9. Silicon Laboratories
Silicon Laboratories was founded in 1996 and is located in Austin, Texas, USA. It is a company specializing in the research, development and design of analog circuits and mixed-signal ICs, providing a wide range of applications for the design of the rapidly growing communications industry. It ranks among the leading companies in the field of 8051 series MCU. This company acquired an energy-saving MCU company called Energy Micro in 2013, so the product has two models.
10. Maxim
Maxim’s ultra-low-power 32-bit Arm® Cortex®-M4 FPU microcontroller (microcontroller) can help you send and receive other ultra-low-power MCU products anywhere. The ultra-low-power MCU series products are both smart and power-saving. They released a revolutionary chip called MAX78000 last year. This low-power neural network acceleration microcontroller can push artificial intelligence (AI) to the edge. More importantly, because of its low power consumption, it means that it can be used even in battery-powered Internet of Things.

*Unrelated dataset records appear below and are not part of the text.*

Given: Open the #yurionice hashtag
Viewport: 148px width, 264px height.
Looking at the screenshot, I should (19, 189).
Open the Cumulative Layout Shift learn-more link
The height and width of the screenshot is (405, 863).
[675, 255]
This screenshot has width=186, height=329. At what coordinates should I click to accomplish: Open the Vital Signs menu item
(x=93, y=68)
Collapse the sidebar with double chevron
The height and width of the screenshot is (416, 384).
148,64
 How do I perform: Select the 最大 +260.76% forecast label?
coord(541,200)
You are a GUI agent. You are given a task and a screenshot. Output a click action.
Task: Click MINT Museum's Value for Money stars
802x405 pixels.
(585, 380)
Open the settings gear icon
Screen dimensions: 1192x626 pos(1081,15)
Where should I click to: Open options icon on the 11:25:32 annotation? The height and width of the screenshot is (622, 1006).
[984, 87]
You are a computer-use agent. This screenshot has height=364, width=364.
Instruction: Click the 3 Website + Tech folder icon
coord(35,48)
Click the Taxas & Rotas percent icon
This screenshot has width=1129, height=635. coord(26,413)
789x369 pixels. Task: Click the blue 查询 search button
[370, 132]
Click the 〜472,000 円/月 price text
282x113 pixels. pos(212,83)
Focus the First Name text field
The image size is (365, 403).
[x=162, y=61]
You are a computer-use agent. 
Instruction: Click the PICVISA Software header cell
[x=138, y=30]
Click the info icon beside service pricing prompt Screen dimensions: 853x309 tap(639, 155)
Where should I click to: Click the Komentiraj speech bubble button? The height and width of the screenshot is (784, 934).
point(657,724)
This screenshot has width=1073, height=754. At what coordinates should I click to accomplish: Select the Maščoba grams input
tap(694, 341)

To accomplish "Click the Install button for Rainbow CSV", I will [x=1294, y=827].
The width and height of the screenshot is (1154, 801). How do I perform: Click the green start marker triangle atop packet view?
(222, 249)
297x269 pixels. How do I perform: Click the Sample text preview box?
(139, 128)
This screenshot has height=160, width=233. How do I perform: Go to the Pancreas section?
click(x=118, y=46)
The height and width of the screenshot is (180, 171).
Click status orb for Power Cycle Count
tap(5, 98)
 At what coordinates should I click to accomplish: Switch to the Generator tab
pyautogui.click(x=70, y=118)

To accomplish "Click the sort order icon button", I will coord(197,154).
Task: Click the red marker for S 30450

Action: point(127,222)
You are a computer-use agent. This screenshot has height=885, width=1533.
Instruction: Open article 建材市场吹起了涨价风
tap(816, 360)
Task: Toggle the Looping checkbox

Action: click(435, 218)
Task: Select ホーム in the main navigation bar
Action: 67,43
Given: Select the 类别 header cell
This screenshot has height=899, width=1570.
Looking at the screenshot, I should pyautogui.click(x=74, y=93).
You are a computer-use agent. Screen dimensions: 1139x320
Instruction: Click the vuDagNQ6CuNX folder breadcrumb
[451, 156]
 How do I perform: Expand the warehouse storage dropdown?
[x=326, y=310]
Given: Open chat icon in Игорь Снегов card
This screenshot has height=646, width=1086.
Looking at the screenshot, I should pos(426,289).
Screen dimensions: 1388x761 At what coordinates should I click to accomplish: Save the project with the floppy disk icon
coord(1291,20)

In (IoT) devices, chip performance has not been affected.
11. ADI
ADI offers a growing portfolio of DSPs, mixed-signal control processors, embedded processors and analog microcontrollers for a wide range of general-purpose and specialized needs. For example, products include: ADuC844 and ADuC846, analog-to-digital conversion chips with microprocessors, for IoT ultra-low power MCU ADuCM4050.
12. Qualcomm (Qualcomm)
Qualcomm's MCU is mainly used in smartphones, tablets, wireless modems, etc., and is very powerful. Mainly provide 16-bit and 32-bit MCU.
See pictures for other manufacturers.
MCU, as an important branch of microcomputers, has a wide range of applications and is developing rapidly. Since the birth of MCU, it has developed into hundreds of series and nearly a thousand models. And with the continuous development of semiconductor integration technology, MCUs will be more integrated, smaller in size, and more functional.